§ **Directive**
In the records below, recast the part that opens with the line containing "This screenshot has height=425, width=1024." and closes with the line containing "Image resolution: width=1280" as a JSON list of strings, with one string per line and blank lines left out.

§ **Stored data**
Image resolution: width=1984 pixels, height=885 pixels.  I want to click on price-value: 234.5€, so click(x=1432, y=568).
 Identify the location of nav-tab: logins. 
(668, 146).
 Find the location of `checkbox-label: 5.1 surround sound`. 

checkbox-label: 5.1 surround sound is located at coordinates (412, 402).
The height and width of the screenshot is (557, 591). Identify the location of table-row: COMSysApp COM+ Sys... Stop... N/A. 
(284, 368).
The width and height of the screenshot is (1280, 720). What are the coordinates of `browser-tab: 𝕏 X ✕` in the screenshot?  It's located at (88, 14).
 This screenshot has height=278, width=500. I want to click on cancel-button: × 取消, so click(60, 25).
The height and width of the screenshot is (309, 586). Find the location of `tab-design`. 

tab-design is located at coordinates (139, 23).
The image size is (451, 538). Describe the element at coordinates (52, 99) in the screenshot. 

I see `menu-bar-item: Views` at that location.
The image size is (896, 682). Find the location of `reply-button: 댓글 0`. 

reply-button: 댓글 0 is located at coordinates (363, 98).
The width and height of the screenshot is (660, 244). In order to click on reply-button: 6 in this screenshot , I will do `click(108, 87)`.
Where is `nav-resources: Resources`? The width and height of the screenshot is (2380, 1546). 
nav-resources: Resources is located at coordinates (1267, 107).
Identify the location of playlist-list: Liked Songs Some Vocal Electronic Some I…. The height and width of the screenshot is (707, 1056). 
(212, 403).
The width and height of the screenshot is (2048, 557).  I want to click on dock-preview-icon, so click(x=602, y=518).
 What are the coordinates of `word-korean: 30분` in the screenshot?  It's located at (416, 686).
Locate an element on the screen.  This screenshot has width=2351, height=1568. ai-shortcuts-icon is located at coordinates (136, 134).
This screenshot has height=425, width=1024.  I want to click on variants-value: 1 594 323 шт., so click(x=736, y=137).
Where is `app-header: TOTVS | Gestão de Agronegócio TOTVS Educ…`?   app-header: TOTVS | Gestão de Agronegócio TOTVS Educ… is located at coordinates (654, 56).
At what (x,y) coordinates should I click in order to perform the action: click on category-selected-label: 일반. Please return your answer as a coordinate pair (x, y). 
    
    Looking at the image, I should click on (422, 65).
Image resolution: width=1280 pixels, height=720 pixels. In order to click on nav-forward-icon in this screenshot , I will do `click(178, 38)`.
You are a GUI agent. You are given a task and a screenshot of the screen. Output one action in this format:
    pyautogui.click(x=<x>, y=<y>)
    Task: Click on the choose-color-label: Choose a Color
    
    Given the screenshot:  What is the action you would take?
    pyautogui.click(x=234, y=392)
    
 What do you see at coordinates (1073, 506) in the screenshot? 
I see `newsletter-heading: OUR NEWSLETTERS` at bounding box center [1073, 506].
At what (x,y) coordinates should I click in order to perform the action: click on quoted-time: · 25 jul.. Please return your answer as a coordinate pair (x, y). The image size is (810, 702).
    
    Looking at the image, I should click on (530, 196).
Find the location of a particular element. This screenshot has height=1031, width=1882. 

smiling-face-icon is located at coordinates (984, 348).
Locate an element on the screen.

§ **Exercise response**
[
  "This screenshot has height=425, width=1024.  I want to click on variants-value: 1 594 323 шт., so click(x=736, y=137).",
  "Where is `app-header: TOTVS | Gestão de Agronegócio TOTVS Educ…`?   app-header: TOTVS | Gestão de Agronegócio TOTVS Educ… is located at coordinates (654, 56).",
  "At what (x,y) coordinates should I click in order to perform the action: click on category-selected-label: 일반. Please return your answer as a coordinate pair (x, y). ",
  "    Looking at the image, I should click on (422, 65).",
  "Image resolution: width=1280 pixels, height=720 pixels. In order to click on nav-forward-icon in this screenshot , I will do `click(178, 38)`."
]